## Written tasks
- A) Answer these from the onion-caramelizing steps:
(i) What heat setting should the pan be on?
(ii) How many minutes apart should the onions be stirred in step 4?
(iii) What else is added along with the optional sugar?
- B) Duplicate part of the onion-caramelizing steps word for word. Begin at the words "6. The onions" and stop after "That, and salt.".

4. Now comes the long part... Make sure you have your pan on medium heat. Place a cap on top of the pan, but make sure it's offset, so that the steam can escape. I like doing it this way so the heat circulates and helps cook the onions faster, but the moisture can escape, which means better caramelization. Stir this every.... 7-10 minutes... that should be good.
5. As they continue cooking, you should stir them fairly often, to prevent burning and also to make sure that the onions all get equal amounts of pan-time.
6. The onions will eventually begin to cook down. When this happens, soon, they will begin to turn a little golden in color. Continue stirring often.  If you are opting to add sugar to help with caramelizing, this is the time. That, and salt.

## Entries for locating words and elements
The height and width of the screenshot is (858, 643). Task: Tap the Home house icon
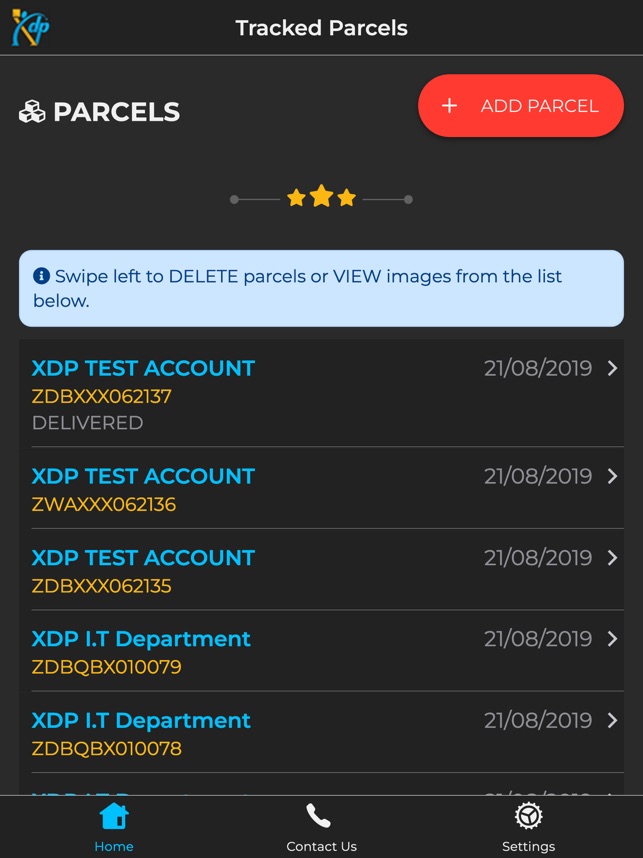click(114, 817)
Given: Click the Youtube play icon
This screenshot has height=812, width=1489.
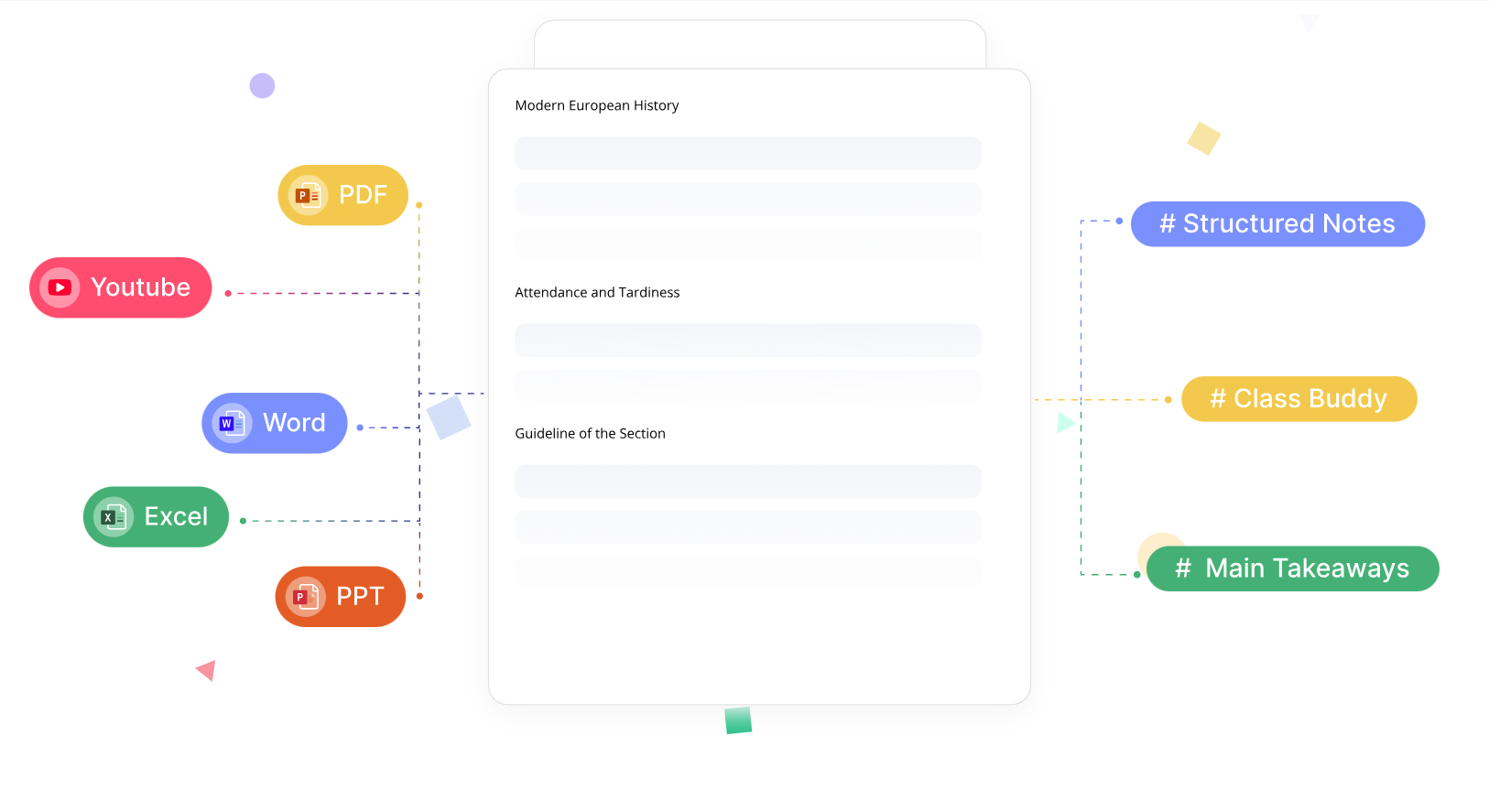Looking at the screenshot, I should (x=60, y=287).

## Answers to each task
- A)
(i) Medium heat
(ii) Every 7-10 minutes
(iii) Salt

- B)
6. The onions will eventually begin to cook down. When this happens, soon, they will begin to turn a little golden in color. Continue stirring often.  If you are opting to add sugar to help with caramelizing, this is the time. That, and salt.